## Aim of the task
Every record gets copied exactly, and no picture goes with it.

Collected data:
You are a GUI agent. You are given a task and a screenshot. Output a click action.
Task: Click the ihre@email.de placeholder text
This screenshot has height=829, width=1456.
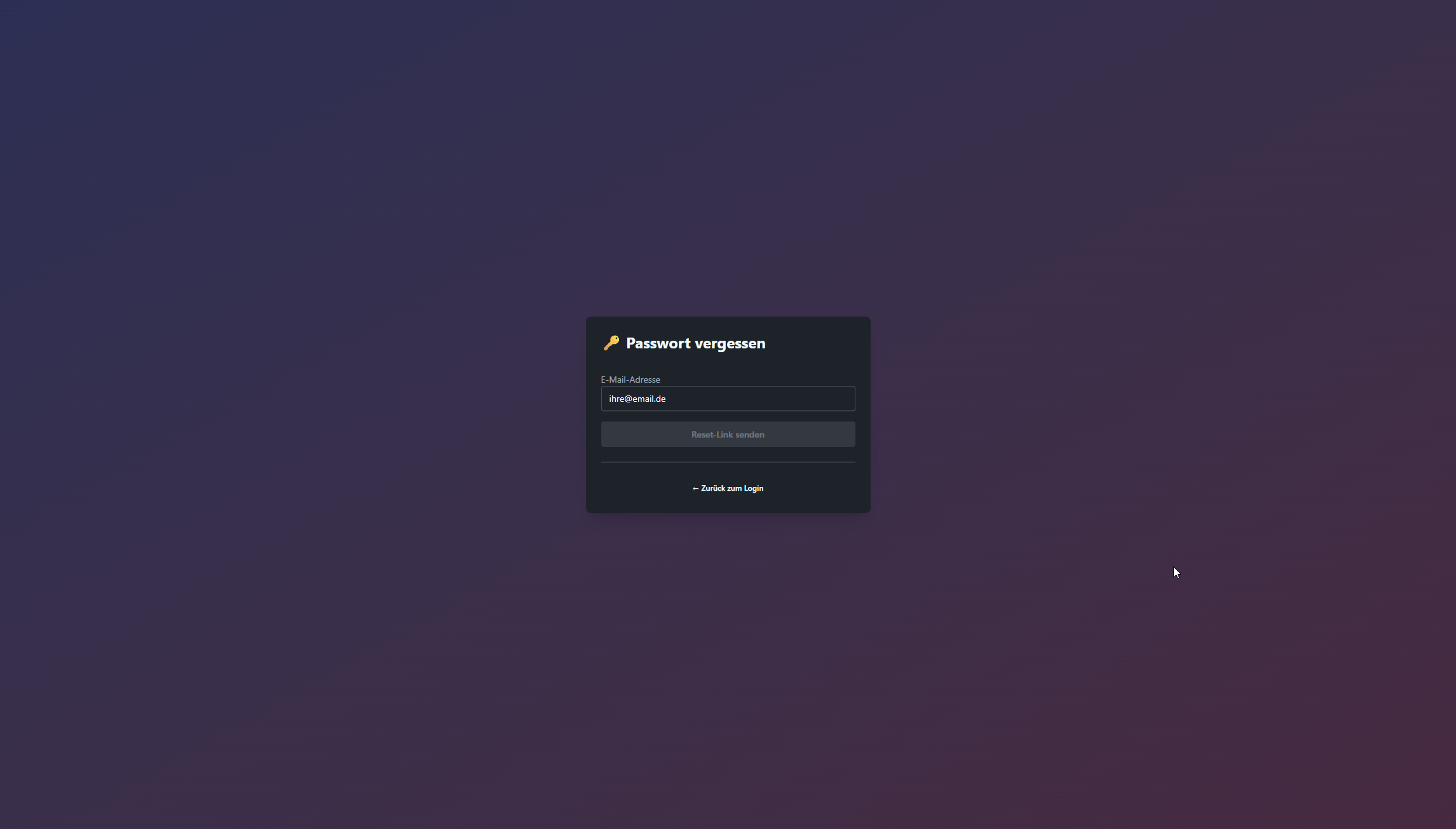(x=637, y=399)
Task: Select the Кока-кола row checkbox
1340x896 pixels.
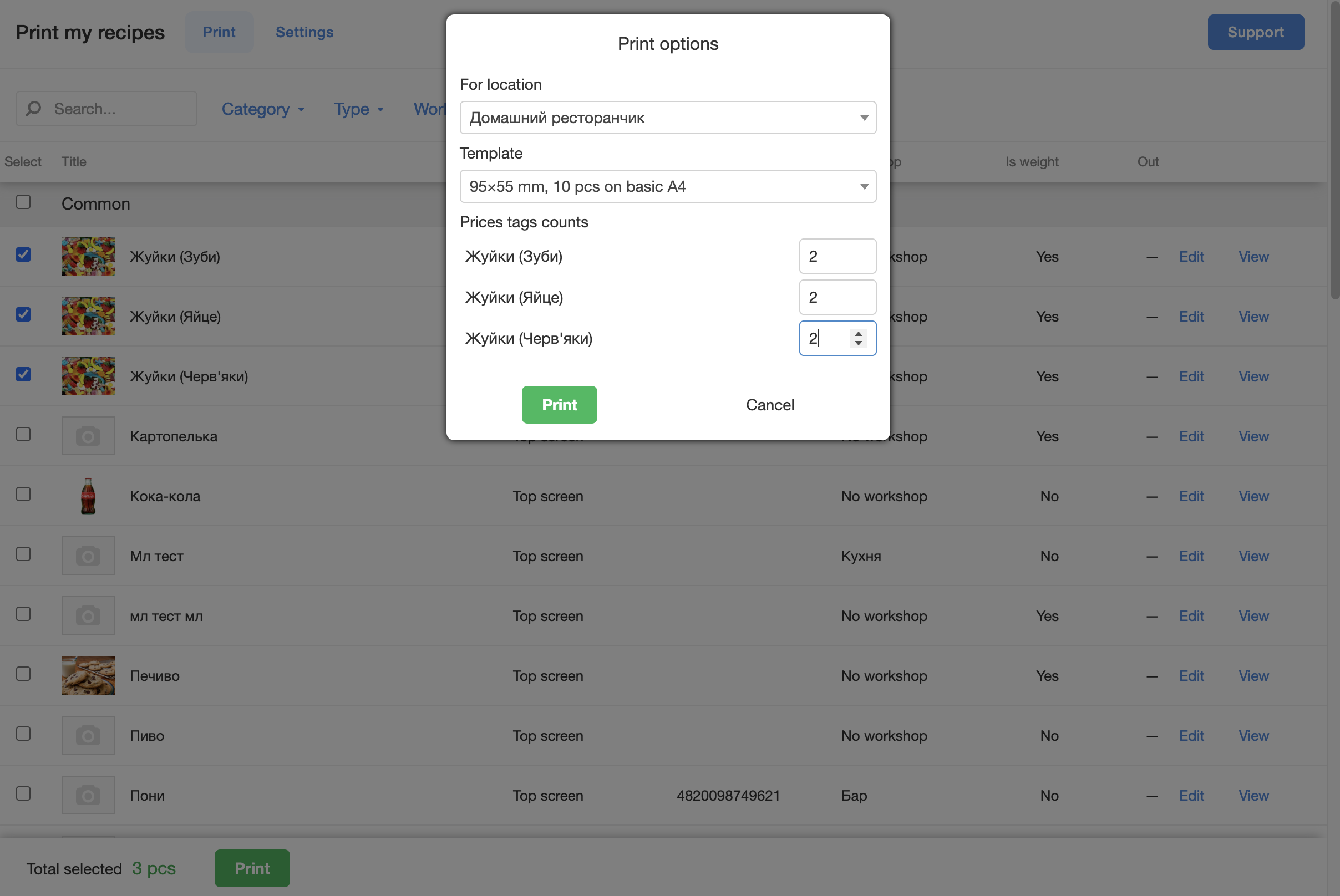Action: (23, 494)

## Written solution
You are a GUI agent. You are given a task and a screenshot. Output a click action.
Task: Click the ihre@email.de placeholder text
This screenshot has height=829, width=1456.
(x=637, y=399)
Task: Select the Кока-кола row checkbox
1340x896 pixels.
Action: (23, 494)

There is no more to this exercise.